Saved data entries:
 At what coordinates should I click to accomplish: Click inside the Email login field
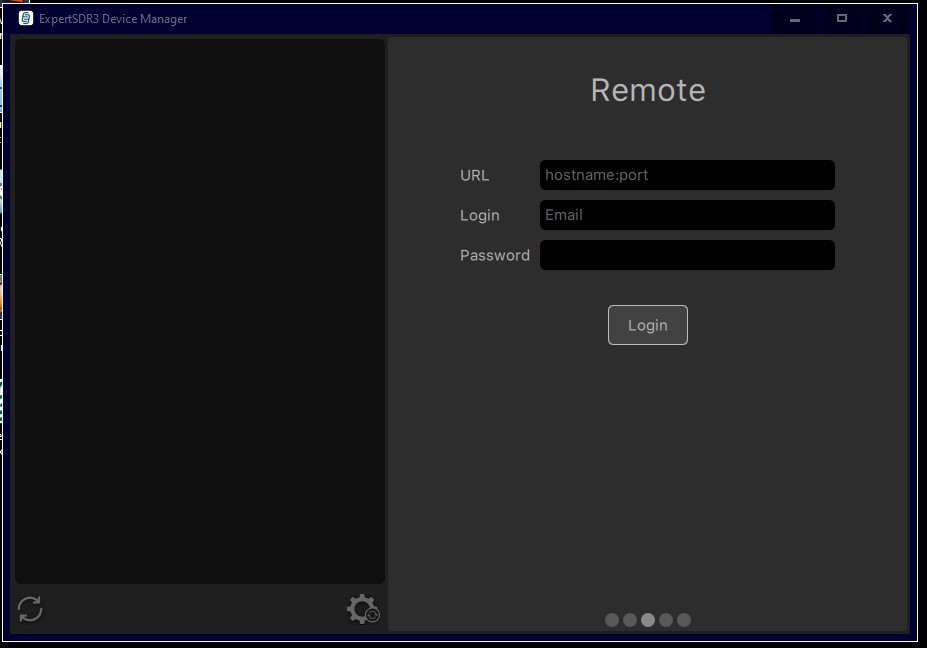click(x=687, y=215)
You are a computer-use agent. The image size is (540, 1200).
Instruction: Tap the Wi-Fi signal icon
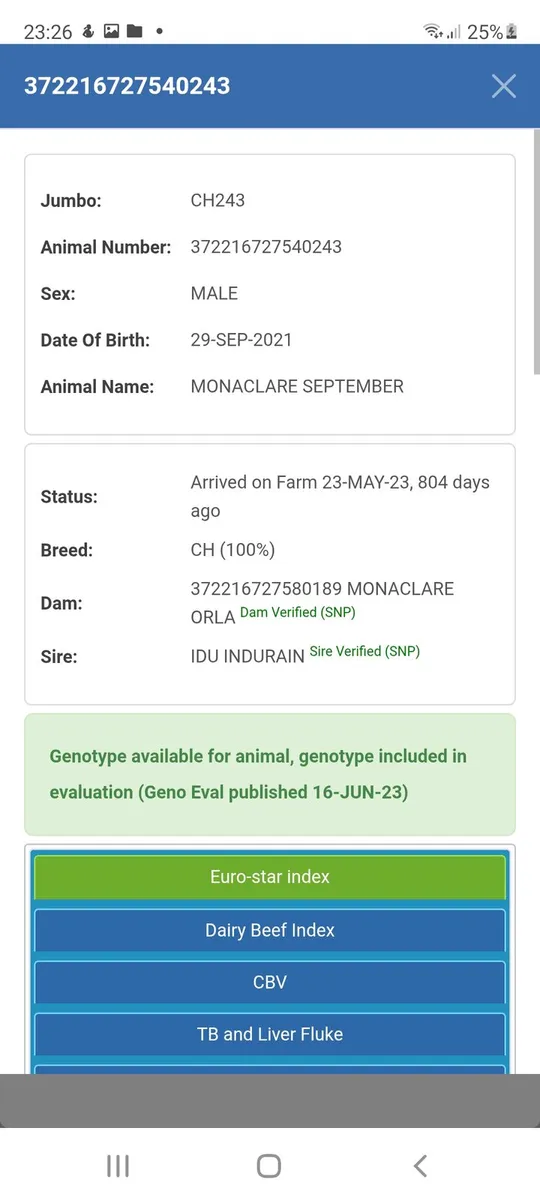(433, 32)
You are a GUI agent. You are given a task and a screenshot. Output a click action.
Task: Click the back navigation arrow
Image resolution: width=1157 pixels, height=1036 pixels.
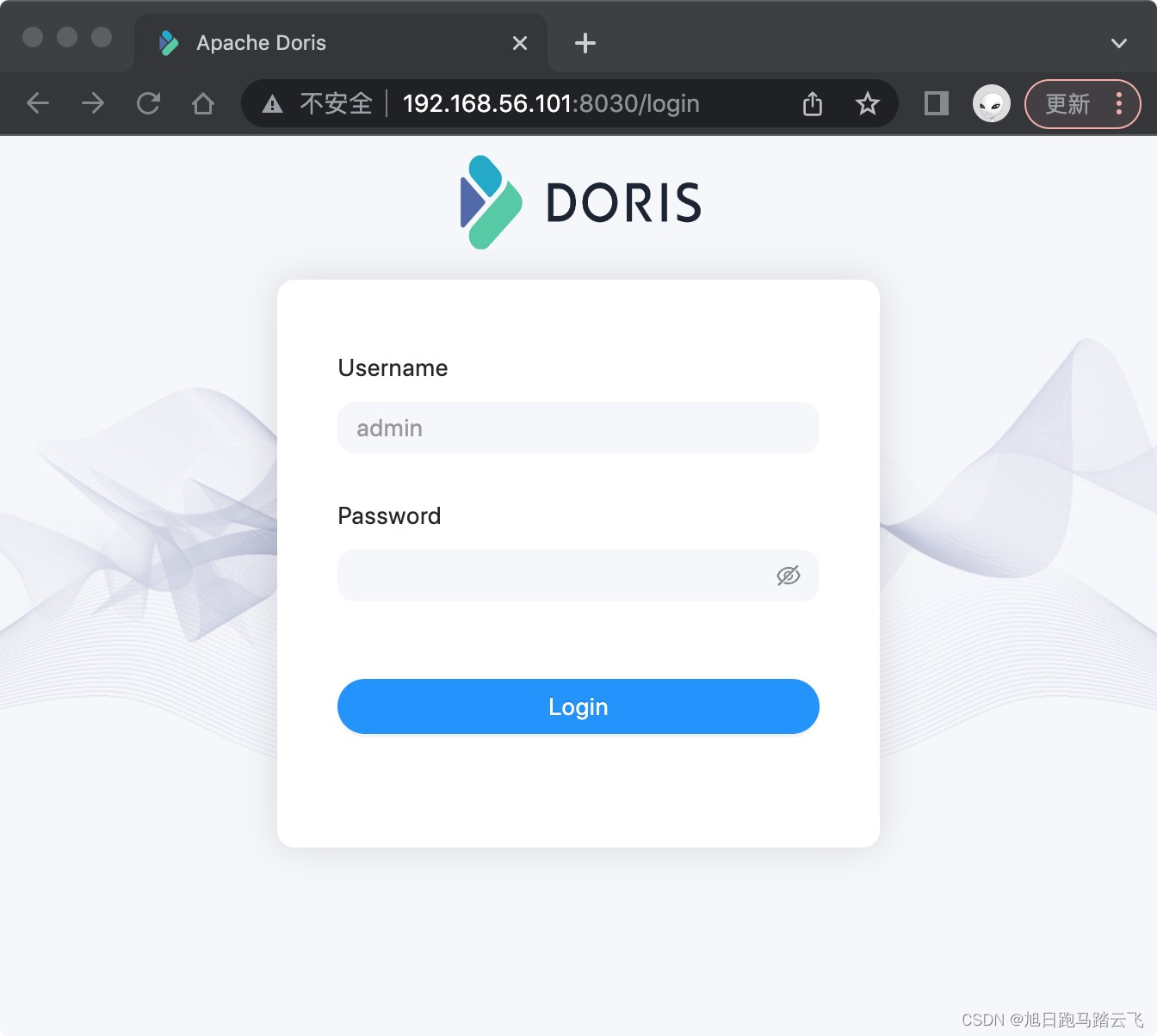coord(38,103)
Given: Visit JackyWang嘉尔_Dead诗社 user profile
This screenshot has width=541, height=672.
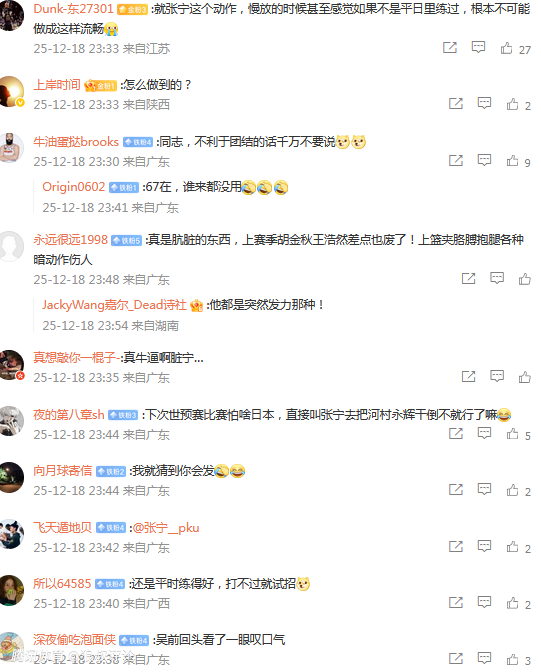Looking at the screenshot, I should pos(114,305).
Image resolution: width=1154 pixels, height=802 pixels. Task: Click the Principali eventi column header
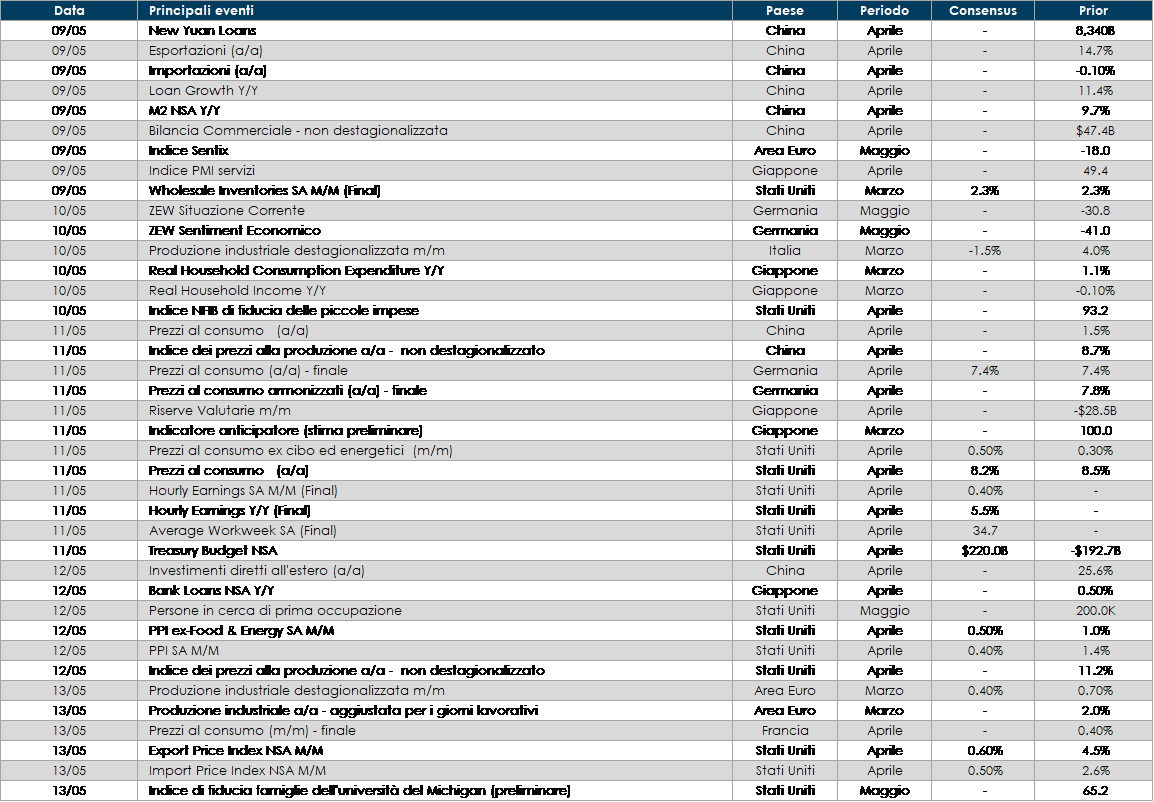pos(201,11)
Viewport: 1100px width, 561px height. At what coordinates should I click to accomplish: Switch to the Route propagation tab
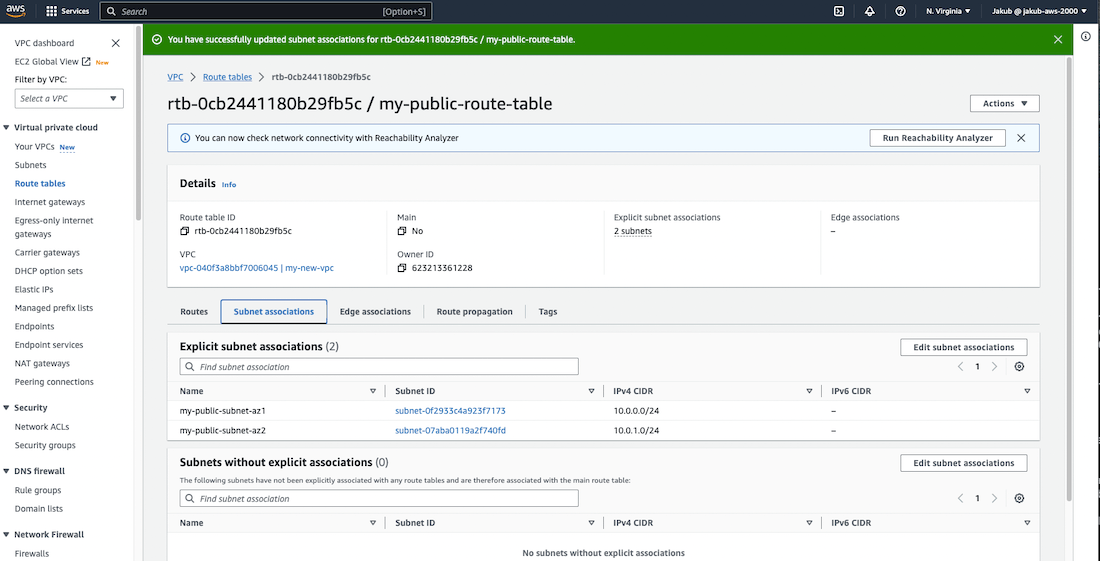[x=474, y=312]
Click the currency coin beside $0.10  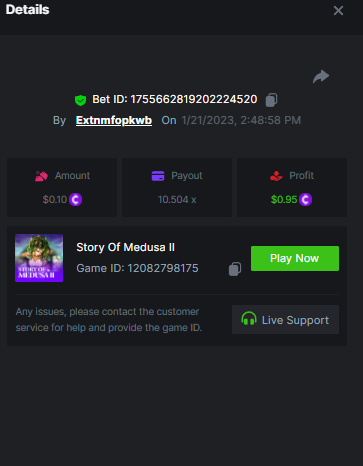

REQUIRED WORK: Would you copy out each line of the records above where the word "agent" occurs?

EXERCISE RESULT:
You are a computer-use agent. The image size is (540, 1200).
You are a GUI agent. You are given a task and a screenshot. Output a click action.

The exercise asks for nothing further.